EXERCISE AIM
From the records below, copy each line in which the string "profile" occurs.

RECORDS FOR THIS TASK

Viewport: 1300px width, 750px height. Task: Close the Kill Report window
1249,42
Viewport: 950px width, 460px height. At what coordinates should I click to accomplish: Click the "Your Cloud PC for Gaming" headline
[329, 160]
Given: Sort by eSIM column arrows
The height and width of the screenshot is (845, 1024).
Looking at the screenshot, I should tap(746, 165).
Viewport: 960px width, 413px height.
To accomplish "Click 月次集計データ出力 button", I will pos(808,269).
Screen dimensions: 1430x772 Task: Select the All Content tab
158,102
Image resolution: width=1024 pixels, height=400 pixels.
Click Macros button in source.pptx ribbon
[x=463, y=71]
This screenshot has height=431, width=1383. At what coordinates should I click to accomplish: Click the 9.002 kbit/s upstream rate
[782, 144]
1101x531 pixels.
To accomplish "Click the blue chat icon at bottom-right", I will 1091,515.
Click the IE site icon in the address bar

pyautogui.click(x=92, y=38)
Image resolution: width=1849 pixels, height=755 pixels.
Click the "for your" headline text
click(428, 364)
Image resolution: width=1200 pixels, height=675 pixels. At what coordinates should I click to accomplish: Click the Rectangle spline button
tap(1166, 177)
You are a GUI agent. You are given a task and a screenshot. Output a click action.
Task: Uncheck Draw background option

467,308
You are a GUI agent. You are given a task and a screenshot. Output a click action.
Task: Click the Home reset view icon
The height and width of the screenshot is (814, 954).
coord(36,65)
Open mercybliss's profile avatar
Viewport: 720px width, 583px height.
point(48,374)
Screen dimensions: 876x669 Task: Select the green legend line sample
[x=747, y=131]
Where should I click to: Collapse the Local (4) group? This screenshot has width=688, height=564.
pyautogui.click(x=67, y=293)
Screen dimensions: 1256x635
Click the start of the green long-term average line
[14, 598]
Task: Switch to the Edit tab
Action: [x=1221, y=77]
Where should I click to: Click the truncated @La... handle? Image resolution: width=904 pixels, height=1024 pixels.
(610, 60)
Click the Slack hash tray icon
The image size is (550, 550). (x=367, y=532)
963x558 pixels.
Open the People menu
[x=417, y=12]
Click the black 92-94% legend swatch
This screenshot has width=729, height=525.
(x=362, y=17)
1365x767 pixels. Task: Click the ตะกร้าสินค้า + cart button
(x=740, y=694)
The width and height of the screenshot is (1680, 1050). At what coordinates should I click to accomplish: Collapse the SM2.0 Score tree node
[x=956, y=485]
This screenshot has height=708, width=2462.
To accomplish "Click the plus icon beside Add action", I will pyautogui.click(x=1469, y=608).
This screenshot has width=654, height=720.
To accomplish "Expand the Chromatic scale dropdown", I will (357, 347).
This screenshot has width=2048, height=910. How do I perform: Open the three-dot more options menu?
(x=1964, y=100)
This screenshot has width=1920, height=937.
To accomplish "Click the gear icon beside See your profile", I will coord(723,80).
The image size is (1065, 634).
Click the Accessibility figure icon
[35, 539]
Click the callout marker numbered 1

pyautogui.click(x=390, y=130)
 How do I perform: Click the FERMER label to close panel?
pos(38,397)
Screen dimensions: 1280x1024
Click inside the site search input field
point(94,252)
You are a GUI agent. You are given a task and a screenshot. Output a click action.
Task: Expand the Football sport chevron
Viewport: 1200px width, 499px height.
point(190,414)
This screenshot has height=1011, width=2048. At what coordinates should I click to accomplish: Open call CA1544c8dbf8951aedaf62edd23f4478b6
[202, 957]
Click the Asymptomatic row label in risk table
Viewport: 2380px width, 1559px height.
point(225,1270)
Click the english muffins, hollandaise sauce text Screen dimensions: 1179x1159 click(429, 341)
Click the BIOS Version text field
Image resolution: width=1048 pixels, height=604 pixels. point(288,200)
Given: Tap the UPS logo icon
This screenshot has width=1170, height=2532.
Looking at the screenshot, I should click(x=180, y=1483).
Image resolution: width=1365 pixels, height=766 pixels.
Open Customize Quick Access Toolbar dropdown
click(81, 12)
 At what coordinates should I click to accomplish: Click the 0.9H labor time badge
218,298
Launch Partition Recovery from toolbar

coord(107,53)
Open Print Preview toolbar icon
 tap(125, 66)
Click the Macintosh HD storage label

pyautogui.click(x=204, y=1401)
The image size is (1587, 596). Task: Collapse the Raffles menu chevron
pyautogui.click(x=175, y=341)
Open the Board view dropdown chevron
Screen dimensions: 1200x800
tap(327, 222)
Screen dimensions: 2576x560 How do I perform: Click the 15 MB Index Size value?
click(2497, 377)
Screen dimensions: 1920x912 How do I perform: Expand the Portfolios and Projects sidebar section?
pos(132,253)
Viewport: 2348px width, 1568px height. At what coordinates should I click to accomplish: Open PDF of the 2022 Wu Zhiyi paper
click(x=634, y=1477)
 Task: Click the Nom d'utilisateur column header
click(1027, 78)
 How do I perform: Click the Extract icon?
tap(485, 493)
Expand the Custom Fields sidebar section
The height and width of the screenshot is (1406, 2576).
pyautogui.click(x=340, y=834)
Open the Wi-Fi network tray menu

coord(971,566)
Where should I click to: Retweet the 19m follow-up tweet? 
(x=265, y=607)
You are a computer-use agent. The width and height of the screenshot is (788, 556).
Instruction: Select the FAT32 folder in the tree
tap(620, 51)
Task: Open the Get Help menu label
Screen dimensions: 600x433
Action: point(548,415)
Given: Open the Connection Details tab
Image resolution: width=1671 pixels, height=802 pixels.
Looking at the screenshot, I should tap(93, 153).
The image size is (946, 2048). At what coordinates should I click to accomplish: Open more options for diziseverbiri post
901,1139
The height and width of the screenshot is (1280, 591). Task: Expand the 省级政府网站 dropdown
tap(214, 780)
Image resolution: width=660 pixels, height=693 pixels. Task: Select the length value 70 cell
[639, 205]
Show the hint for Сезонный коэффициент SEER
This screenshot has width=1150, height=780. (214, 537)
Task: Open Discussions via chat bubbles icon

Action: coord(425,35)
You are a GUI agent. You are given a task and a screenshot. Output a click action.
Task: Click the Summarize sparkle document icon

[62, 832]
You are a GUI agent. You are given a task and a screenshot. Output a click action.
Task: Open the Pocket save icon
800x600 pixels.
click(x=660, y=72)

REPLY
Open mercybliss's profile avatar
To accomplish "Click the gear icon beside See your profile", I will coord(723,80).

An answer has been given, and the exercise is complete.